But I get the same error message :

[vg rna] Parsing graph file ...
[vg rna] Graph parsed in 4.28164 seconds, 0.898983 GB
[vg rna] Adding transcript splice-junctions and exon boundaries to graph ...
[transcriptome] ERROR: Tag "transcript_id" not found in attributes (line 3).

[lsoldini]

Since "By default only lines with the exon feature (column 4) will be parsed" (https://github.com/vgteam/vg/wiki/Transcriptomic-analyses), I tried with keeping only the exons in the .gff3.

This time, it did not throw any errors, but it neither parsed a transcript nor added a path on the graph:

[vg rna] Parsing graph file ...
[vg rna] Graph parsed in 4.54644 seconds, 0.898983 GB
[vg rna] Adding transcript splice-junctions and exon boundaries to graph ...
[vg rna] 0 transcripts parsed and graph augmented in 12.8608 seconds, 3.77022 GB
[vg rna] Topological sorting graph and compacting node ids ...
[vg rna] Graph sorted and compacted in 27.6161 seconds, 3.77022 GB
[vg rna] Adding reference transcripts as embedded paths in the graph ...
[vg rna] 0 paths added in 3.04803e-05 seconds, 3.77022 GB
[vg rna] Writing pantranscriptome (reference and haploype transcripts) to file(s) ...
[vg rna] Writing splicing graph to stdout ...
[vg rna] Graph and pantranscriptome written in 4.79321 seconds, 3.77022 GB

[jonassibbesen]

By default vg rna assumes that the transcript name (or id) is giving by the attribute transcript_id. You can change this using the option -s, --transcript-tag. Based on the annotation you shared it looks like the transcript name is giving by the Parent attribute (-s Parent).

[lsoldini]

Ok I've read that and I thought it would be -s ID ... sorry for the silly questions and thank you very much, I'll try this asap !

[lsoldini]

So, this worked ! I mean, my two .gff were not properly ordered (exon order), and I finally ended up removing the ID field, but this worked.

However

I still had an error:

(vg) [lsoldini@dna020 vg_rna]$ vg rna -p -n Fsel1#1.gff -n Fsel2#2.gff -s Parent -r -u -b pantranscriptome.gbwt -i pantranscriptome.txt full_genome_2.pg > spliced_graph.pg
[vg rna] Parsing graph file ...
[vg rna] Graph parsed in 4.1638 seconds, 0.898983 GB
[vg rna] Adding transcript splice-junctions and exon boundaries to graph ...
[transcriptome] ERROR: Chromomsome path "Fsel2#2#ctg855_d" not found in graph or haplotypes index (line 2).

Question

How am I supposed to add the non-reference transcript as embedded-paths ?

What I've tried

If I understood correctly, this is because I do not have the region field of the second .gff (second in the sens the one corresponding to variants provided as a .vcf) as embedded-paths in the graph. I've seen that with -r we are adding the reference-transcripts as embedded-paths in the graph. I think then I should use -a to add the haplotype transcripts as embedded paths. I try with adding this parameter but I had the same error.

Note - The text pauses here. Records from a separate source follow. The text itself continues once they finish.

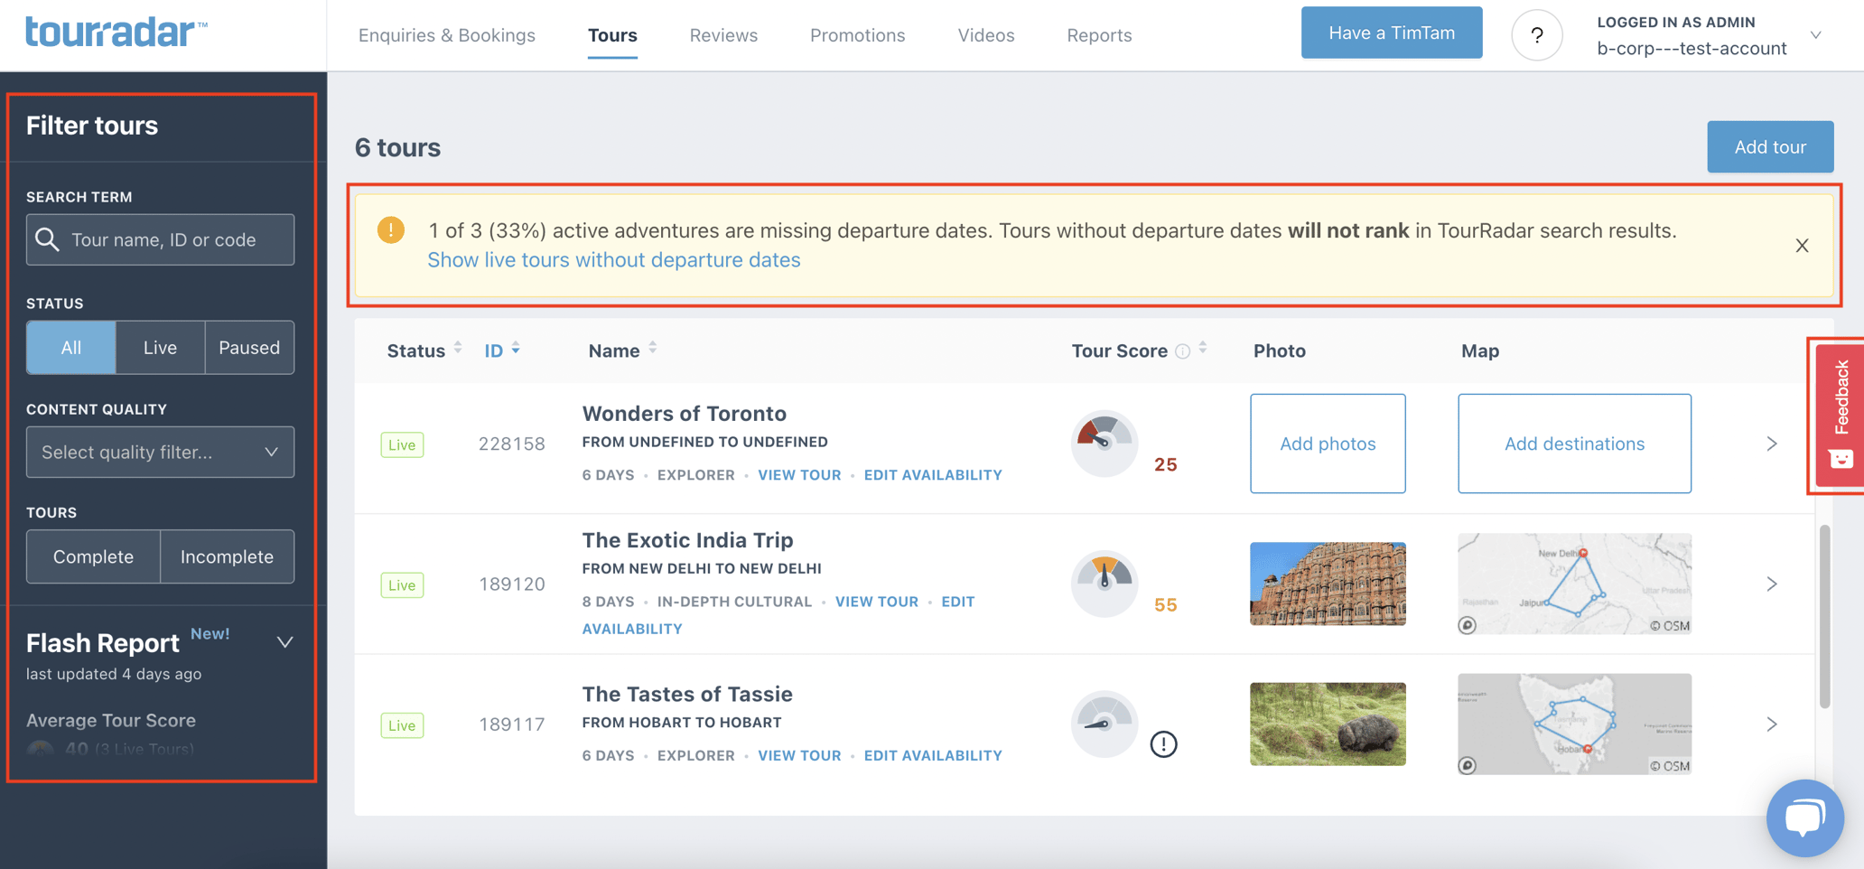Filter tours by Paused status
Screen dimensions: 1864x869
pos(249,348)
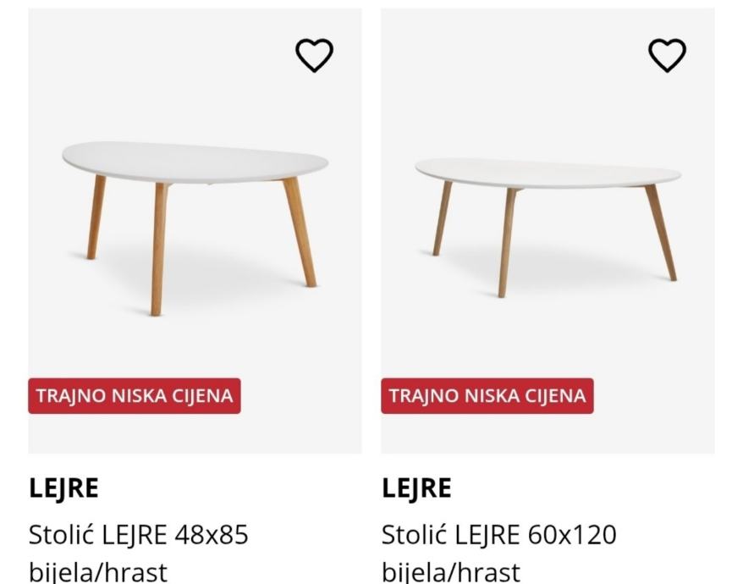Click the right oak leg of the larger table
Viewport: 743px width, 584px height.
(662, 233)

Or, maybe, it is when I built the graph with vg construct that I should have done things differently. I have used the -a / --alt-paths parameter, but maybe I shouldn't have ? Or maybe I should have used -n / --rename V=F in addition ? This is what I used:

vg construct -C -a -v Fsel1.filt.vcf.gz -r Fsel1#1.fasta > full_genome.vg

[jonassibbesen]

vg rna gives this error when one of the chromosomes specified in the input annotation file (column 1) is not found as a path in the graph. vg rna needs the chromosome paths as coordinates otherwise it will not know where the transcripts are located in the graph. The paths can either be embedded in the graph (contained in the .pg graph file) or be given to vg rna as a GBWT file. When using vg construct only the paths in the reference fasta will be added to the graph.

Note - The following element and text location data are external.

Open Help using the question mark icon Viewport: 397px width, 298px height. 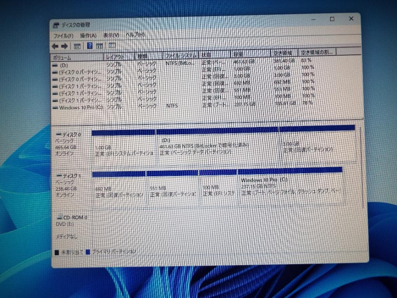89,45
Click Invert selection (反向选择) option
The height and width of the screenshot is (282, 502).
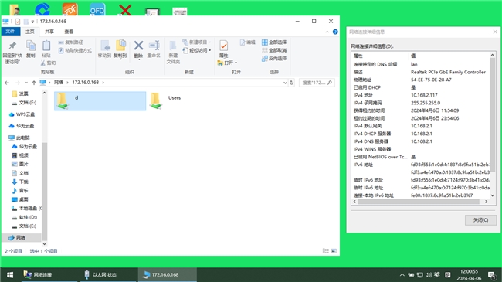(274, 58)
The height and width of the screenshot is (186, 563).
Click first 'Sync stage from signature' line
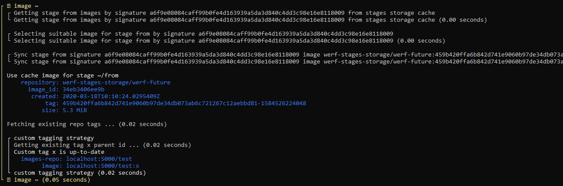tap(288, 55)
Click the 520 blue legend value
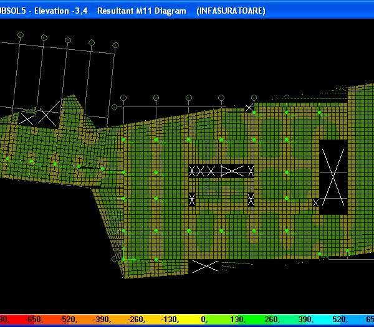Screen dimensions: 374x327 (338, 319)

One possible solution for this would be to use the graph from pggb (.gfa) instead, which I think should contain the paths for each assembly. Alternatively, if you have the genotypes for the second assembly in the vcf you can also try to first construct a GBWT file of the second assembly haplotypes and then add them to the graph:

vg gbwt -x full_genome_2.pg -v Fsel1.filt.vcf.gz -o Fsel1.filt.gbwt

vg paths -S <sample> -x full_genome_2.pg -g Fsel1.filt.gbwt -A | vg augment -F -B full_genome_2.pg - > full_genome_2_paths.pg

Here <sample> is the name of the sample in the vcf file that you want to add to the graph. You will likely need to rename the chromosomes in the annotation afterwards since they will probably not match the names of the new paths in the graph. You can see the names of the paths in a graph using:

vg paths -L -v full_genome_2_paths.pg | grep -v "_alt"

[lsoldini]

Thank you for your answer !

About using the .gfa, I thought that this would not be supported since pggb creates complex graph regions (also from feedback I received in #3653) ? But if you think this may work I will definitely give it a try.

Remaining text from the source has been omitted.